Hallo, ich mach mein update immer über "emerge -uDN world" und eigentlich dachte ich, da wird immer alles installierte geupdated. gelegentlich mach ich auch eix-test-obsolete, und gelegenlich kommt es vor, dass dabei ein installiertes Paket auftaucht,, dass nicht in der Datenbank ist. bisher habe ich da immer "emerge -1 <paketname>" gemacht, aber nun wollt ich mal wissen, woher das eigentlich kommt, und ob man das irgendwie hinbekommt, dass es bie "emerge -uDN world" mitgemacht wird.

Achja, "emerge --depclean" entfernt es nicht und es ist auch die Abhängigkeit von 2 anderen Paketen. Momentan betrifft es "dev-ml/lablgtk":

```
eix lablgtk

[U] dev-ml/lablgtk

     Available versions:  (2)  2.12.0 ~2.14.0

        {debug examples glade gnome gnomecanvas ocamlopt opengl sourceview spell svg}

     Installed versions:  2.10.1(2)(21:09:57 30.06.2009)(examples ocamlopt opengl spell svg -debug -glade -gnome -gnomecanvas -sourceview)

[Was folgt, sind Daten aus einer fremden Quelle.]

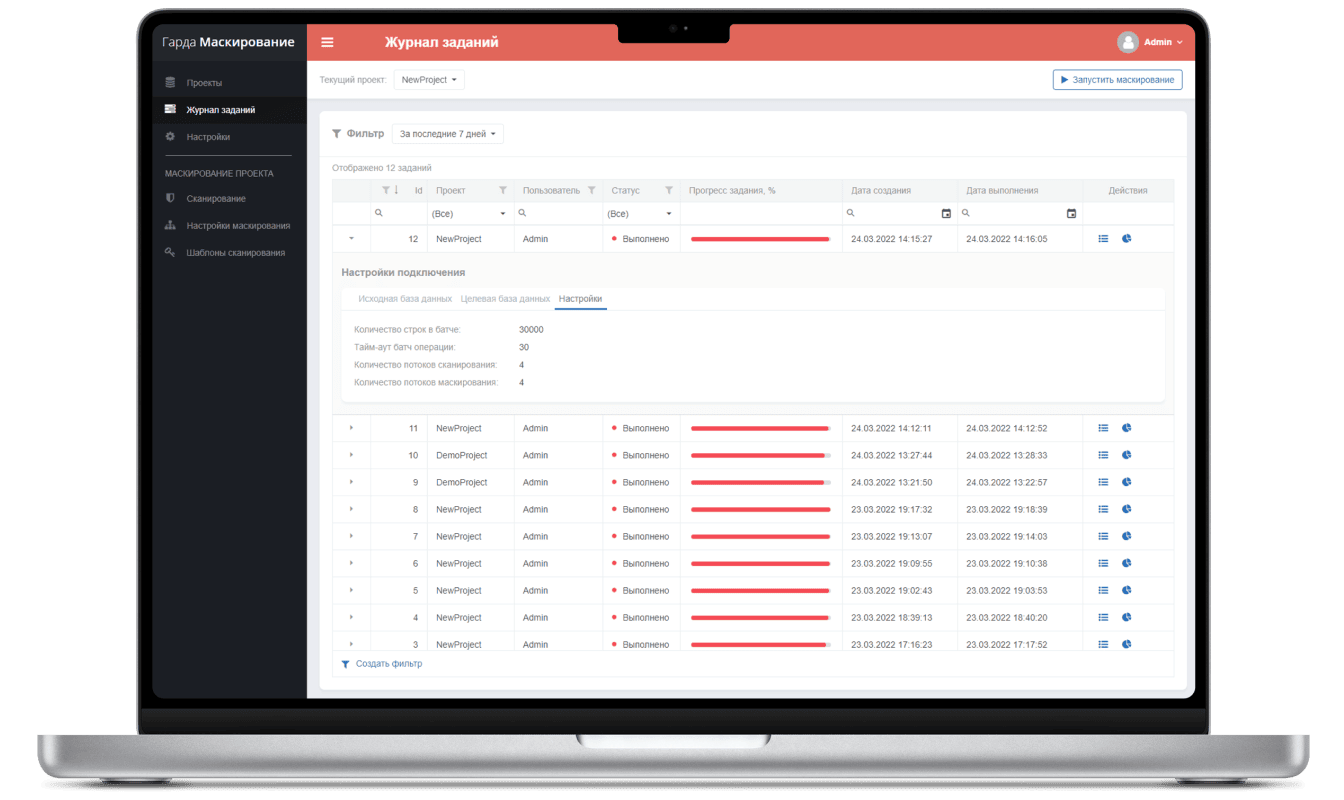The height and width of the screenshot is (800, 1344).
Task: Open the list icon for job 12
Action: coord(1103,239)
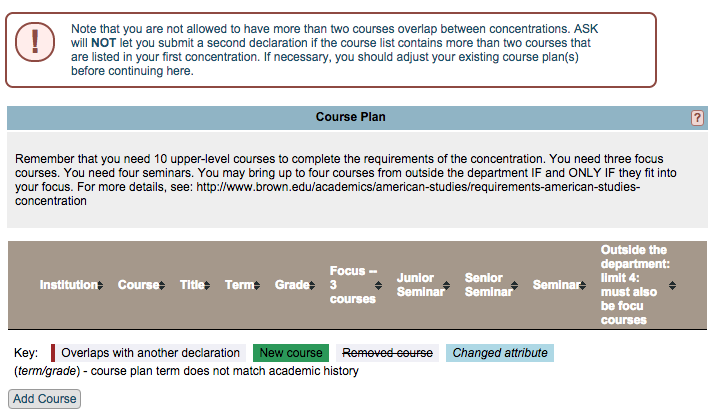
Task: Sort by Institution column arrows
Action: (100, 285)
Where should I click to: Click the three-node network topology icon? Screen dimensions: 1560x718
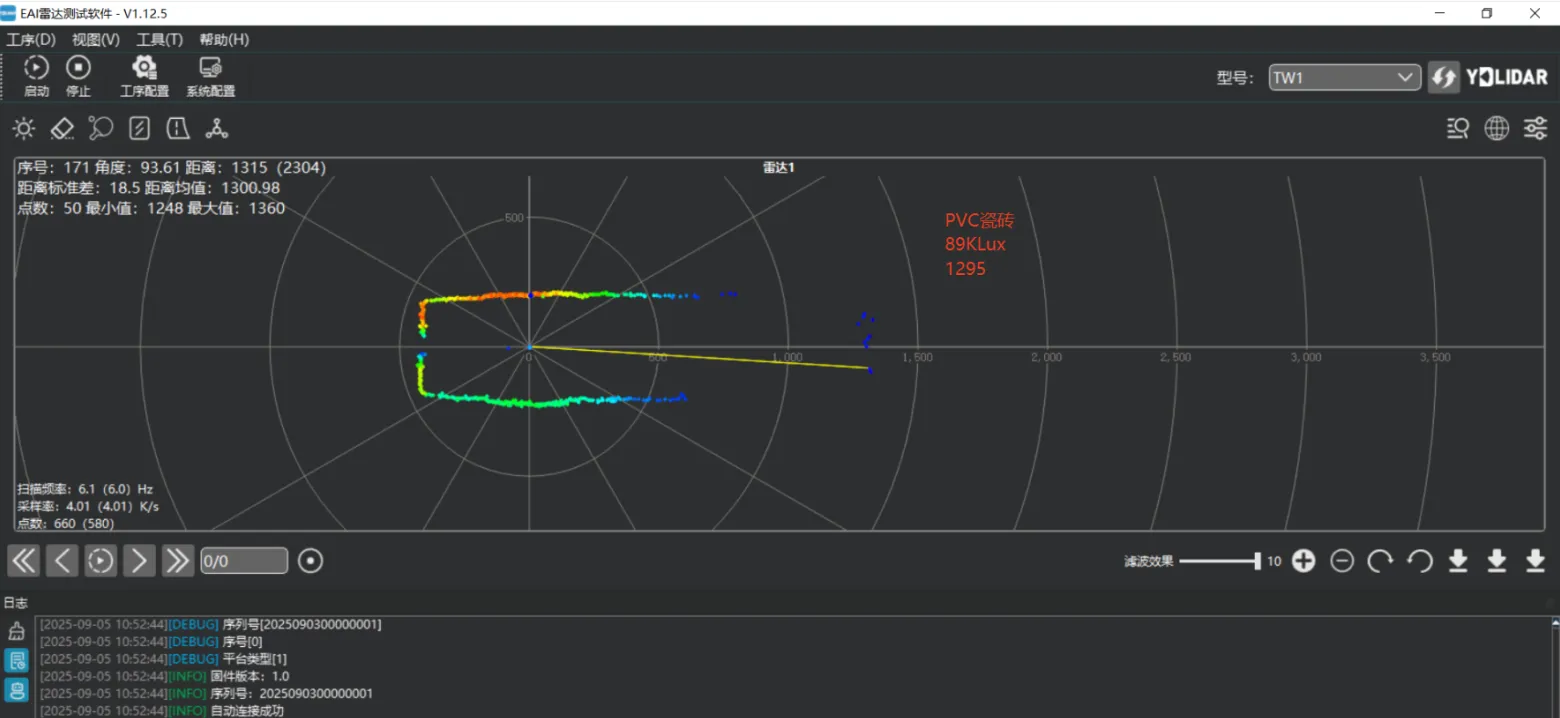217,128
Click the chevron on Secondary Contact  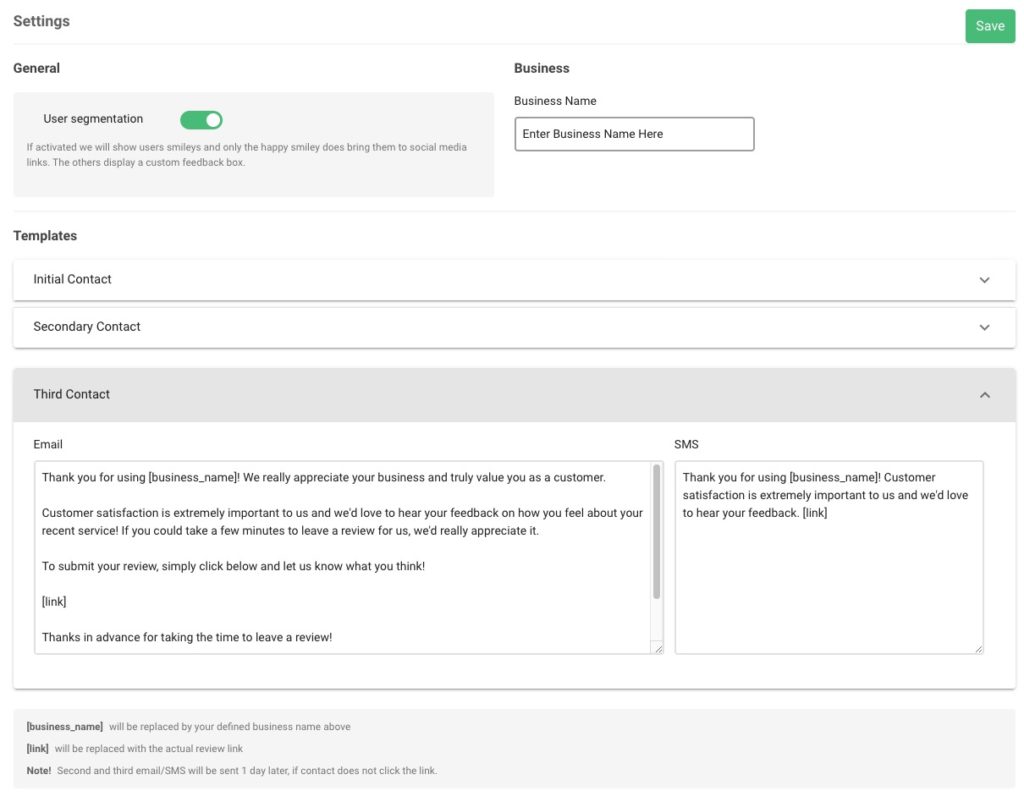pos(984,327)
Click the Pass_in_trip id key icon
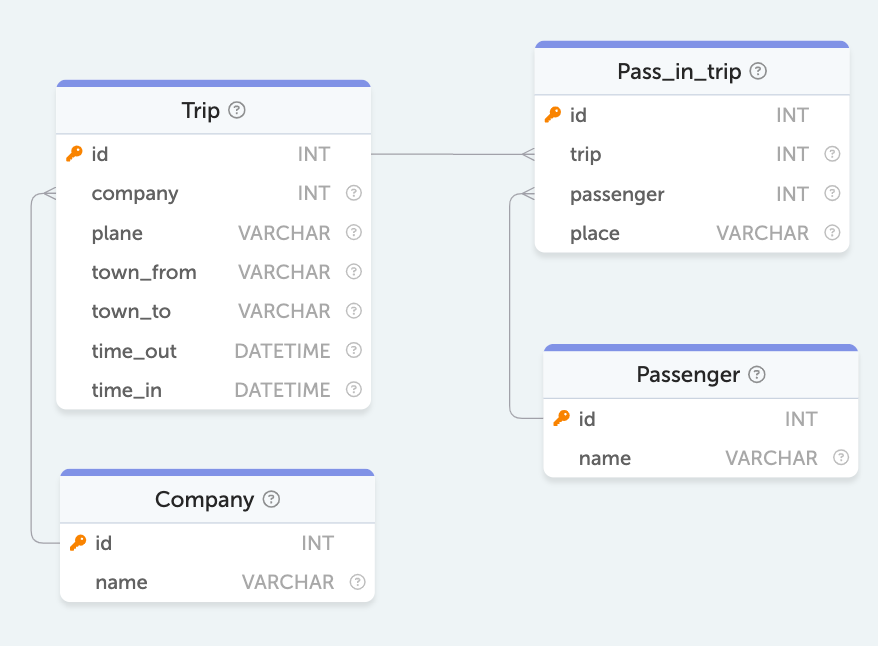This screenshot has height=646, width=878. [553, 115]

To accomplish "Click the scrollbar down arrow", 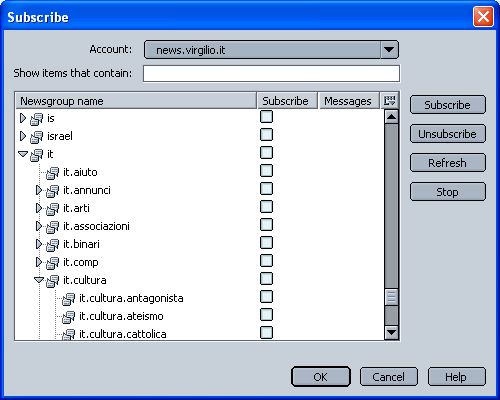I will [x=391, y=332].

     Homepage:            http://wwwfun.kurims.kyoto-u.ac.jp/soft/olabl/lablgtk.html

     Description:         Objective CAML interface for Gtk+2
```

Schöne Grüße

ChristianLast edited by Christian99 on Thu Dec 10, 2009 9:19 pm; edited 1 time in total

----------

## few

portage doesn't update packages that are only build time dependencies as long their consumers have updates too. So add --with-bdeps=y if you want to update them anyways. If you want depclean to remove bdeps, use "emerge --depclean --with-bdeps=n".

EDIT: Ah wieder das Forum verpeilt...

----------

## Christian99

aha, danke. was genau sind "consumers" pakete die von den bdeps abhängig sind?

----------

## few

"consumers" heißt Verbraucher. Wenn Paket A von B abhängt, ist A ein "consumer" von B.

----------

## Christian99

ok, dann danke für die antwort

----------